### Text
##############################
Court and Administrative Tribunals Clerkships

On this page:
Les cours et tribunaux
Who should apply?
Course description and credit weight
Mandatory reports and essay
Application form

The Court and Administrative Tribunals Clerkship offers students the opportunity to earn academic credits while working as a research assistant for a judge or member of an administrative tribunal in Montreal during the academic year.

PDF icon Student Clerkship Instructions 2024-2025

PDF icon Student Clerkship Information Session 2024-2025

Les cours et tribunaux

Les étudiant.e.s sont jumelé.e.s avec des juges des cours et tribunaux suivants pendant toute l'année universitaire (6 crédits pour un minimum de 200 heures de travail) :

  • Cour d’appel du Québec
  • Cour supérieure du Québec* 
  • Cour du Québec, chambre civile
  • Cour du Québec, chambre criminelle
  • Cour du Québec, chambre de la jeunesse
  • Tribunal administratif du Québec
  • Cour municipale de la Ville de Montréal
  • Cour du Québec du district de Laval, et de Lanaudière
  • Cour du Québec, chambre civile (Saint-Jérôme, Laurentides)
  • Cour du Québec, chambre de la jeunesse (Saint-Jérôme, Laurentides)
##############################
### Instruction a
Answer these questions about the clerkship page:
(i) In which city do students work as research assistants?
(ii) How many credits does a placement carry, and what is the minimum number of hours?
(iii) Which academic year do the two PDF documents cover?
The text and the rows that follow it come from separate sources.
##############################
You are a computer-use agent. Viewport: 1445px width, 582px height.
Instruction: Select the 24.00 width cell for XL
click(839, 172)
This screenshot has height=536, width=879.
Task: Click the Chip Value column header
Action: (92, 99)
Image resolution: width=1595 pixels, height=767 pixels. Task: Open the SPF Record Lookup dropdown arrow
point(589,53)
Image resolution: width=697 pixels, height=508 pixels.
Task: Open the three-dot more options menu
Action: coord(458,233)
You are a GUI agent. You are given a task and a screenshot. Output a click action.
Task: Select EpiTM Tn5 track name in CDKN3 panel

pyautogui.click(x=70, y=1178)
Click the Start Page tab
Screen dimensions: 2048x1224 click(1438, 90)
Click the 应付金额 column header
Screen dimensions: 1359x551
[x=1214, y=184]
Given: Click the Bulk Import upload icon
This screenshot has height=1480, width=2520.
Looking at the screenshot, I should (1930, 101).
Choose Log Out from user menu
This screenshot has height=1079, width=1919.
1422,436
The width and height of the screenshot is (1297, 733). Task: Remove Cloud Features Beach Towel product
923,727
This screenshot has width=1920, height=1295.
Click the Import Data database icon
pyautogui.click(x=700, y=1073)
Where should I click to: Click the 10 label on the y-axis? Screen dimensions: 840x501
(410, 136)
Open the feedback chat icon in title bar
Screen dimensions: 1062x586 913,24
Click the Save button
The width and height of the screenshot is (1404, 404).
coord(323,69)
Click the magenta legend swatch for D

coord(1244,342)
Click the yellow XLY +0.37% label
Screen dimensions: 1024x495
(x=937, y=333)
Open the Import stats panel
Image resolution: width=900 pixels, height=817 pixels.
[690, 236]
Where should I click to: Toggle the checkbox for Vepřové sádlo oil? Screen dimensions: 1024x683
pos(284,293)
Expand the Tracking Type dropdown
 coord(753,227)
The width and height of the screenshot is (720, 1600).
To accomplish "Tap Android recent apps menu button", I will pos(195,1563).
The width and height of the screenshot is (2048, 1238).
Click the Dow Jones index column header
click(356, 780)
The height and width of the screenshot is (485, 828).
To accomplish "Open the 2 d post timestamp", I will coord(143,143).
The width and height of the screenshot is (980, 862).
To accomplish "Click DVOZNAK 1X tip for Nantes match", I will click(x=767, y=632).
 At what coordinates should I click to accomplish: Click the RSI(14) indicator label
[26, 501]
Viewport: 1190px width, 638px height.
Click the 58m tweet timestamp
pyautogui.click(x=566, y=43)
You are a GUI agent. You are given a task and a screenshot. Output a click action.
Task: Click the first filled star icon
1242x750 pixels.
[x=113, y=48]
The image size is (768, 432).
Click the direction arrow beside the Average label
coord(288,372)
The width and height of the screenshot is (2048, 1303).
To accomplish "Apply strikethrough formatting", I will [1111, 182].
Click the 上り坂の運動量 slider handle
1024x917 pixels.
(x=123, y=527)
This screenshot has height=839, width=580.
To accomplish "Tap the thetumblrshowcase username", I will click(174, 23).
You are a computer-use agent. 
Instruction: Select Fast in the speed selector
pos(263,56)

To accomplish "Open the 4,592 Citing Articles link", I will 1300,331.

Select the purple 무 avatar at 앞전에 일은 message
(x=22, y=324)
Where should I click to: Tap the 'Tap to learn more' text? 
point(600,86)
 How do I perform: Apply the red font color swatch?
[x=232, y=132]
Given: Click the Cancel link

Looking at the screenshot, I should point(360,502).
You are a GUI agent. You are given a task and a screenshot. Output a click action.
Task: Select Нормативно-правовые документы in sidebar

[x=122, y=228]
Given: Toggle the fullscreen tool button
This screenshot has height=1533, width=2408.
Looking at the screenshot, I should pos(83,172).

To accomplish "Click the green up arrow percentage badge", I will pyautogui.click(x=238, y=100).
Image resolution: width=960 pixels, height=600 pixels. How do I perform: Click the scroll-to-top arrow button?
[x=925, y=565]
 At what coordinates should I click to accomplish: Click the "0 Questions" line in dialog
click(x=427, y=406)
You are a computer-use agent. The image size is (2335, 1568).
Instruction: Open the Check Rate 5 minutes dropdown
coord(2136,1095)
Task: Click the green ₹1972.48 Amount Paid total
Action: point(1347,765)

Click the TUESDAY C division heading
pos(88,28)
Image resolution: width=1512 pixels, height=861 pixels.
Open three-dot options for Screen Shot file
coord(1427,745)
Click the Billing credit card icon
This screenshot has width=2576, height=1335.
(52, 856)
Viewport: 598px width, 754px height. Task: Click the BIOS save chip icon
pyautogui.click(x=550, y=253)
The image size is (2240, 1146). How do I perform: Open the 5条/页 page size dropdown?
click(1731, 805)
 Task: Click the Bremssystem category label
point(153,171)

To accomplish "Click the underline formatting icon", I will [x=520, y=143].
##############################
### Instruction b
Swap "Viewport" for "Screen" in the rows, from their start up to and including the line with "Action: (92, 99)". Give back only those lines, with everything else unchanged.

### Response a
(i) Montreal
(ii) 6 credits, for a minimum of 200 hours of work
(iii) 2024-2025

### Response b
You are a computer-use agent. Screen: 1445px width, 582px height.
Instruction: Select the 24.00 width cell for XL
click(839, 172)
This screenshot has height=536, width=879.
Task: Click the Chip Value column header
Action: (92, 99)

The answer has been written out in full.